Multiplexing of nonlinear single photon pair generation based on thin-film lithium niobate photonics platform

Yunhong Ding

Department of Electrical and Photonics Engineering

Technical University of Denmark

Abstract: Quantum photonics is emerging as a prominent candidate for the development and implementation of quantum technologies, manifesting its capabilities in demonstrating a quantum computational advantage, and ensuring error protection. However, in order to fully harness the potential of quantum technologies beyond proof-of-principle experiments, periodic and near-deterministic single-photon sources are required. Heralded photon sources, crucial in many quantum photonics investigations, generate a pair of single photons (signal and idler) through the virtual absorption of two pump photons, utilizing nonlinear optical processes, such as spontaneous four-wave mixing (SFWM). However, their performance is constrained by the limited probability of generating a photon pair to avoid unwanted multiple-photon-pair generation. This limitation impedes the scalability, making them unsuitable for more complex architectures. To address this challenge, a technique called multiplexing of probabilistic sources was proposed. The basic idea is to use a number of photon pair sources and exploit heralding (detection of idler photon) for routing the heralded photon (signal) to a single mode output. Multiplexing can utilize various orthogonal degrees of freedom, including temporal, spatial or their combinations. Temporal multiplexing schemes, which require only a single photon detector, an actively controllable storage medium, and a photon pair source, offer a significant advantage over spatial multiplexing schemes in terms of physical resources. Previous demonstrations of temporal multiplexing in fiber-based systems have been reported with effective enhancements of the single photon generation probability. However, the scalability is limited by discrete components. In this work, we present the first temporal multiplexing scheme on-chip, based on high-speed and low-loss thin film lithium niobate (TFLN) photonics device. We have demonstrated single photon storage on-chip, and effective temporal multiplexing of single photon pairs, showing excellent scalability and potential for future near-deterministic nonlinear single photon generation.

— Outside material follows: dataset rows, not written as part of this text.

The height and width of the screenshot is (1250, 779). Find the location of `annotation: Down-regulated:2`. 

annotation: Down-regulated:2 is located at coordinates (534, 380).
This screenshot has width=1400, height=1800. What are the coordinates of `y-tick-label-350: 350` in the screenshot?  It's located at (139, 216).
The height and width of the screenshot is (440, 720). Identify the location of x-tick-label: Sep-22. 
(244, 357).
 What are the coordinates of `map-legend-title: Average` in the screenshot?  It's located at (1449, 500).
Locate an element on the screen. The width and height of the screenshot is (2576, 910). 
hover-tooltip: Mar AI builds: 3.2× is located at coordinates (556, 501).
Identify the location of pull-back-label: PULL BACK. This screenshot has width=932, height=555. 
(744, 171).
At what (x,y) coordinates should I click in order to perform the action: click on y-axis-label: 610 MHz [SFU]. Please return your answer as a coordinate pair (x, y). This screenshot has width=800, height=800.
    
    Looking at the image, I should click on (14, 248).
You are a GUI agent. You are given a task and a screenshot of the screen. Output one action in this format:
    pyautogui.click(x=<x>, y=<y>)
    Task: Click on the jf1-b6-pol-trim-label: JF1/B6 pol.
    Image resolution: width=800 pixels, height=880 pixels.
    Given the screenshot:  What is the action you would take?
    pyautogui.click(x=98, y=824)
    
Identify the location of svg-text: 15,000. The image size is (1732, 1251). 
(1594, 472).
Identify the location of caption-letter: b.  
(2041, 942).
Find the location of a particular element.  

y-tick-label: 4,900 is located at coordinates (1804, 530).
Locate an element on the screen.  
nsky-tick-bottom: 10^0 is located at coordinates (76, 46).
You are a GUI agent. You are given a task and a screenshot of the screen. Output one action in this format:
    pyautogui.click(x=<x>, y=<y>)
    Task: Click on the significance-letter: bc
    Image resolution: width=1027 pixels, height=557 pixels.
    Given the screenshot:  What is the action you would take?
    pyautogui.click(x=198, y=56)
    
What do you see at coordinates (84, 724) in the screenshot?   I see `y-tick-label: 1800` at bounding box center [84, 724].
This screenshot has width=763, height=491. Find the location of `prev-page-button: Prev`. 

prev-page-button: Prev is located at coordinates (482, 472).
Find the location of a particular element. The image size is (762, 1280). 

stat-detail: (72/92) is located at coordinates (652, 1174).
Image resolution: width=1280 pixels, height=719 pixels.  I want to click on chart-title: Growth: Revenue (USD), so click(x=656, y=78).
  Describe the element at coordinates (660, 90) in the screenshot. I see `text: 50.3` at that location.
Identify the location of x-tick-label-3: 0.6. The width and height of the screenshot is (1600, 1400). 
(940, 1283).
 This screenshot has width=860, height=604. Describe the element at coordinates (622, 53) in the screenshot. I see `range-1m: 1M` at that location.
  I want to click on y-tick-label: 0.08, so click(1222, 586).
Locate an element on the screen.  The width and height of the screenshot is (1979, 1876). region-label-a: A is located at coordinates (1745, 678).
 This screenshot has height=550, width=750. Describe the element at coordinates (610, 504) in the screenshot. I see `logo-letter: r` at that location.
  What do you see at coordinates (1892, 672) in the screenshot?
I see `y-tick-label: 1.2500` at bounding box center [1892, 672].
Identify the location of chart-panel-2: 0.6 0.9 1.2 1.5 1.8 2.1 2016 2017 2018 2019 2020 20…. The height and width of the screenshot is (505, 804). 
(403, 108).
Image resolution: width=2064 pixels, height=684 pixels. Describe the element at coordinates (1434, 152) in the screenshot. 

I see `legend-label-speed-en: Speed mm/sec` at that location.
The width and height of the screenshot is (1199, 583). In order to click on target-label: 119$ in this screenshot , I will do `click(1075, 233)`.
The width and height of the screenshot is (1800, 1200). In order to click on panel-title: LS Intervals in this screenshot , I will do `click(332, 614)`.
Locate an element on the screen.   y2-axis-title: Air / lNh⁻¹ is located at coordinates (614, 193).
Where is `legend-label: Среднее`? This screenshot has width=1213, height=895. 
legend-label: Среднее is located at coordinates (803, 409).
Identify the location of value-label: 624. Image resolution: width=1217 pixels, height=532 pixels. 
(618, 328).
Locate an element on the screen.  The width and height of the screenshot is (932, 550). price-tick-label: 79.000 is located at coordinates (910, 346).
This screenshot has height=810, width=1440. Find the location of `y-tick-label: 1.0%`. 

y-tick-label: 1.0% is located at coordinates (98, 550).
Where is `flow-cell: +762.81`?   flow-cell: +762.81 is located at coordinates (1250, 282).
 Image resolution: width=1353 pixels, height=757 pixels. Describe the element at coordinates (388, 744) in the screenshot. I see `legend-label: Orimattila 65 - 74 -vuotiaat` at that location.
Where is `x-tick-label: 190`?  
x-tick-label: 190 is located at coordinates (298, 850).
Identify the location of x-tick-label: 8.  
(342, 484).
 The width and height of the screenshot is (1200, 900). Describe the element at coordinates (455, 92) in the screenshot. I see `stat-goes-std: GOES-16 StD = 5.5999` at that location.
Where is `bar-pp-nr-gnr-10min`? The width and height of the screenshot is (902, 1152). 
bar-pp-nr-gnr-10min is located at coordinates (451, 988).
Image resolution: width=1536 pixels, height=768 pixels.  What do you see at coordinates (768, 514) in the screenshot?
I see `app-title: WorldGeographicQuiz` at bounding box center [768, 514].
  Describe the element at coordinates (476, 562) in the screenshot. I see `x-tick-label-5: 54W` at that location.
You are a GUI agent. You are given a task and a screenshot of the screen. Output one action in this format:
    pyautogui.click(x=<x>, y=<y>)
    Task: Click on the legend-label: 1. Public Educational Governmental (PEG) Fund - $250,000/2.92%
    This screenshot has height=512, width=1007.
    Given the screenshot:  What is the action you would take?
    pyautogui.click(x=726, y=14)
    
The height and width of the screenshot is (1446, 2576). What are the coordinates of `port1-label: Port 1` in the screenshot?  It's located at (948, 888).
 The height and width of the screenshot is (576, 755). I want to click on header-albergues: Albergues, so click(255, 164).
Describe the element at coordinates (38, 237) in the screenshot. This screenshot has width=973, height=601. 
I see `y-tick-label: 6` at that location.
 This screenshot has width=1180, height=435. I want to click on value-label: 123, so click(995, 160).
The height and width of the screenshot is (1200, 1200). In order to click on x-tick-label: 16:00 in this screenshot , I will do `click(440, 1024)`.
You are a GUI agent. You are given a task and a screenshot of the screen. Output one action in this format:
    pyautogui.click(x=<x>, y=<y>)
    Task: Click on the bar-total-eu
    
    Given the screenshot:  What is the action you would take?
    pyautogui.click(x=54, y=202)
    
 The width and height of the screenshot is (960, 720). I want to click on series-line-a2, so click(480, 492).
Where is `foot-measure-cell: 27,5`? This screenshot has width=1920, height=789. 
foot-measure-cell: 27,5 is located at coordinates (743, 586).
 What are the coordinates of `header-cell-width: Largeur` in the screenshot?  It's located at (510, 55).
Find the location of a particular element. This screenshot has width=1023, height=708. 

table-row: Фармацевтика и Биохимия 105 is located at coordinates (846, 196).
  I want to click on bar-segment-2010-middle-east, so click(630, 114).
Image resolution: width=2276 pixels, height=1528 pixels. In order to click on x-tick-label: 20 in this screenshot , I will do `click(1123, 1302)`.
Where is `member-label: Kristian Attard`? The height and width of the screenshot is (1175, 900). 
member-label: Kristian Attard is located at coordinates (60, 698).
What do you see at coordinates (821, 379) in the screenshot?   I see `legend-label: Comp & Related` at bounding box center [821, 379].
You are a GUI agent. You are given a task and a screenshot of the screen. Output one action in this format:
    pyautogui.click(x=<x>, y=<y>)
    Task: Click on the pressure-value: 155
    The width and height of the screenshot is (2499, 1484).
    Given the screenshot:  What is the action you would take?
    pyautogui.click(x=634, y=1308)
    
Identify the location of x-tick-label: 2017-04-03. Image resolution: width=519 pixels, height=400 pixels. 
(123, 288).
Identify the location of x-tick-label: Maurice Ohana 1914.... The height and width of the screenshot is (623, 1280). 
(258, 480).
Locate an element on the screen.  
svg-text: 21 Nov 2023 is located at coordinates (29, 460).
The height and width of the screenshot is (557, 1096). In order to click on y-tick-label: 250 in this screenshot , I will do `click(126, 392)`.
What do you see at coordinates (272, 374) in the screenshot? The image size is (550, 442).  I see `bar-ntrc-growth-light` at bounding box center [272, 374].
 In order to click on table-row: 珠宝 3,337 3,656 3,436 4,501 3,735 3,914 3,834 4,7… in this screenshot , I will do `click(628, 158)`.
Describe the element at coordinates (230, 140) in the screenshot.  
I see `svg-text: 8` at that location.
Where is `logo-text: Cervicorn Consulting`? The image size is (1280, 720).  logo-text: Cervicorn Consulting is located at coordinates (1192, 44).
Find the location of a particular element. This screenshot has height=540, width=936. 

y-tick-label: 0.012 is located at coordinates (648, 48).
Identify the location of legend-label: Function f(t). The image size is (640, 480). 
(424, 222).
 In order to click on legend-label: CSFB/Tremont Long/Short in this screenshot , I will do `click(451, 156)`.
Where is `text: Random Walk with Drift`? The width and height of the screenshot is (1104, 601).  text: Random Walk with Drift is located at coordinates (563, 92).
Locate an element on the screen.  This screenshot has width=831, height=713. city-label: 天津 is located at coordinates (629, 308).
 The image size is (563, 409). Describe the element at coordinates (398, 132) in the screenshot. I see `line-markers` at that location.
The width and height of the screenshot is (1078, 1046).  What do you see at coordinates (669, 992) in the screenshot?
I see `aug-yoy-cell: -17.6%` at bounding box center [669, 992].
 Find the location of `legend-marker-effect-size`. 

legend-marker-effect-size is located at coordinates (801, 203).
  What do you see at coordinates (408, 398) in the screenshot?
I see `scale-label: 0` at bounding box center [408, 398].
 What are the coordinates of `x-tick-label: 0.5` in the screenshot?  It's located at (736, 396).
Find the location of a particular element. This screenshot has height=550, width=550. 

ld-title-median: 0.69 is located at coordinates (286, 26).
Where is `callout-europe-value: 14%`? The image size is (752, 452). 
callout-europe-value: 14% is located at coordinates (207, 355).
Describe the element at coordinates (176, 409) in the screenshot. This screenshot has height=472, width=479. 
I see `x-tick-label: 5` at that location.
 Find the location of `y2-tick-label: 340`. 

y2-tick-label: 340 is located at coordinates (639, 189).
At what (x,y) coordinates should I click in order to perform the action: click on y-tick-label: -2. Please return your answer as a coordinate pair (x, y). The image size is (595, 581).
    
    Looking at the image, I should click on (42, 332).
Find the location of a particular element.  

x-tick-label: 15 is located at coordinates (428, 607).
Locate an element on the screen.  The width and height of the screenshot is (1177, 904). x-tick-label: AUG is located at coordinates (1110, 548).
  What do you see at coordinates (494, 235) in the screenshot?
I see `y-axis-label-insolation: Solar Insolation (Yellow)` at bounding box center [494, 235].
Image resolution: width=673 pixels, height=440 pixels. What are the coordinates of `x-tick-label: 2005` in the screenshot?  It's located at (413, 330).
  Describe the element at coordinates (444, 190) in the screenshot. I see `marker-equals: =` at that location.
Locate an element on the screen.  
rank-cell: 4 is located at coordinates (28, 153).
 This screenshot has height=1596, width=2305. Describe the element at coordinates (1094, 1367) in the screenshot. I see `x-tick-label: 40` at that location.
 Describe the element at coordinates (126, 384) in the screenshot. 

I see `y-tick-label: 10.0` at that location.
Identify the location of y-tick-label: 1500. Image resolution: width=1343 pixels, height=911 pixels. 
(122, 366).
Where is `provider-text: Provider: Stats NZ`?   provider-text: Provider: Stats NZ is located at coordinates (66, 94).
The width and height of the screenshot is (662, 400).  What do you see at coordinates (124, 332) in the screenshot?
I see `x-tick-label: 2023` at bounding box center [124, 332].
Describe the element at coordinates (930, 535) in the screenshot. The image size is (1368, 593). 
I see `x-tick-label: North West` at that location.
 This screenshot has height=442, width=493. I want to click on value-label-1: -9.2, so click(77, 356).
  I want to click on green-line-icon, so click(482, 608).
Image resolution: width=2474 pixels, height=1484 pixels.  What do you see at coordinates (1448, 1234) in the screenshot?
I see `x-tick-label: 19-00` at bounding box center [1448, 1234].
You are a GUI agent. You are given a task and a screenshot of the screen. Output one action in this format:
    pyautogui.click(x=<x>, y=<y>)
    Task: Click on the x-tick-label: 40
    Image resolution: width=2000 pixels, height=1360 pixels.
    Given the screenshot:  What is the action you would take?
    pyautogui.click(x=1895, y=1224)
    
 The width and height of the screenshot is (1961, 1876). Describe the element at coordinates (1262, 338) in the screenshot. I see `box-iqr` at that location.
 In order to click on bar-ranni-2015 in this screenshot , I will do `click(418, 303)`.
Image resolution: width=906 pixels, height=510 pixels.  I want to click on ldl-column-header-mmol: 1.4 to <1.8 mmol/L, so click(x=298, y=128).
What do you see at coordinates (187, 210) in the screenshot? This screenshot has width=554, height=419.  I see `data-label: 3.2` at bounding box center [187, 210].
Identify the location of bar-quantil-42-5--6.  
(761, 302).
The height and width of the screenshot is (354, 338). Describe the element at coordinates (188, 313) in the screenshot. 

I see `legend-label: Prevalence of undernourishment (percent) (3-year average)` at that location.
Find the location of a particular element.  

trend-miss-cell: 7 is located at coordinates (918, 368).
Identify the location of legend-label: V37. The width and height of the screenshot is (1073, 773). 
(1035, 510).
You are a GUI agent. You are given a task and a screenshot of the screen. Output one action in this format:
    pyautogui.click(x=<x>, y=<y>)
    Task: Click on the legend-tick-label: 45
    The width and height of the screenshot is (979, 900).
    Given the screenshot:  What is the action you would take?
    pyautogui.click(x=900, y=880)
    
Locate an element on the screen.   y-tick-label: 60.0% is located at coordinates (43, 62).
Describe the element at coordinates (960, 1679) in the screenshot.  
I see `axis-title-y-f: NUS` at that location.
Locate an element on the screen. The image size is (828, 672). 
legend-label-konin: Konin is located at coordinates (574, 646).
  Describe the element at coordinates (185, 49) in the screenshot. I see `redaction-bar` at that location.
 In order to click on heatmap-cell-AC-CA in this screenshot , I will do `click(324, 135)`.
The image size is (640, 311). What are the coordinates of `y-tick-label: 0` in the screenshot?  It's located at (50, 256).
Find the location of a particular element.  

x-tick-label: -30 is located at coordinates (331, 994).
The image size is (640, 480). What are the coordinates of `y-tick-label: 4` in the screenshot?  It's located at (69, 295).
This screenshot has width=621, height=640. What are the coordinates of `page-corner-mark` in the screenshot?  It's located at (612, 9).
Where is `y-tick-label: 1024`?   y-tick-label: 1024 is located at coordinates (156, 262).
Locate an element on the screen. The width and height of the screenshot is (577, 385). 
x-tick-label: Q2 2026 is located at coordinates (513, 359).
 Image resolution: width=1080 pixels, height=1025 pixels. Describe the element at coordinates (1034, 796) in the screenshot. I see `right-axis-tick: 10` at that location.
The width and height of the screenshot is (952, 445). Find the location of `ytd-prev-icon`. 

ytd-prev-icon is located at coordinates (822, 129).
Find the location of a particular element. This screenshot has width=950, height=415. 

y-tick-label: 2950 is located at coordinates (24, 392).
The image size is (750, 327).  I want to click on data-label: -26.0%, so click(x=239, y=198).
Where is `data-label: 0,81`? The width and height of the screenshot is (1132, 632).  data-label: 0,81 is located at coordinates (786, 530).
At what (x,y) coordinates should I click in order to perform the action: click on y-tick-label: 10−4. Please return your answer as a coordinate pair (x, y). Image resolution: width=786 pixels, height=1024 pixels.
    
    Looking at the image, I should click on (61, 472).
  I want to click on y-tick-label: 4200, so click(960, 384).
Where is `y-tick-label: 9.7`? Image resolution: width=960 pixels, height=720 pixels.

Biography: Prof. Yunhong Ding obtained his Ph.D. at the Huazhong University of Science and Technology, Wuhan, China, in 2011. Afterwards, he joined the Department of Electrical and Photonics Engineering (DTU Electro), and has been the PI or Co-PI of H.C. Ørsteds Grant, DFF FTP Grant, Sapere Aude Forskertalent, and EU QuantERA Project. Since 2017, he has been an Associate Professor/Senior Researcher at DTU Electro, and was granted the Villum Young Investigator in 2019. In 2018, Dr. Ding founded a foundry SiPhotonIC ApS which provides services of design and fabrication of photonic integrated circuits on silicon photonics platform. Dr. Ding research activities are focused on integrated quantum photonics based on silicon photonics and thin-film lithium niobate photonics platforms. Dr. Ding has published more than 80 peer reviewed papers, including Science, Nature Photonics, Nature Physics, Nature Communications, Nano Letters etc.